• **What the task asks**
Return the listing lines that start with the line containing "Identify the location of ticket-icon." and end with the line containing "pyautogui.click(x=286, y=102)", both included, reproduced without any change.

• **Dataset excerpts**

****

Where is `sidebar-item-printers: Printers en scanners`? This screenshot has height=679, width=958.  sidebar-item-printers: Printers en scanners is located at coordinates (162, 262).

****

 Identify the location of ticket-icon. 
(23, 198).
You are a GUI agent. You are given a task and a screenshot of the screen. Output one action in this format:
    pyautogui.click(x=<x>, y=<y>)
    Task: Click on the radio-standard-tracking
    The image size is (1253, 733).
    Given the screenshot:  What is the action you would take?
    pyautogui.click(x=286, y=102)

****

• **Answer section**
 Identify the location of ticket-icon. 
(23, 198).
You are a GUI agent. You are given a task and a screenshot of the screen. Output one action in this format:
    pyautogui.click(x=<x>, y=<y>)
    Task: Click on the radio-standard-tracking
    The image size is (1253, 733).
    Given the screenshot:  What is the action you would take?
    pyautogui.click(x=286, y=102)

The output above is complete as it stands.